Greve de 24 horas paralisa a imprensa grega

A imprensa da Grécia está paralisada nesta segunda-feira, com os jornalistas em greve de 24 horas em protesto contra cortes de empregos e salários gerados pela crise financeira e pela recessão no país. Boletins de notícias não estão sendo apresentados nas emissoras de televisão e rádio, a principal agência de notícias, a ANA, parou de publicar informações e importantes sites jornalísticos estão sem atualização.

AE, Agência Estado

28 Maio 2012 | 10h09

A greve foi determinada por poderosos sindicatos trabalhistas que têm o poder de punir os jornalistas que não participarem da paralisação, o que torna a greve compulsória. Na moção de greve dos jornalistas, a associação de sindicatos pediu novos acordos de barganha coletiva e medidas para proteger empregos em um momento de demissões em massa.

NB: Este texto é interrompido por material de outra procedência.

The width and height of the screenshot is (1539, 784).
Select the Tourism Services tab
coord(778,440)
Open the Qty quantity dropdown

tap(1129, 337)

Mais de 4 mil empregos foram eliminados do setor desde que a pior crise de dívida da Grécia começou, em 2010, e alguns salários foram reduzidos de 20% a 30%. O setor jornalístico grego cresceu rapidamente a partir de 1990, impulsionado pelo crédito fácil, pela falta de regulamentação e por apoio político.

Três jornais foram fechados nos últimos dois anos, incluindo uma versão diária do maior jornal de esquerda, o To Vima, que agora é publicado apenas aos domingos, além do jornal Eleftherotypia e do canal de TV Alter. As informações são da Dow Jones.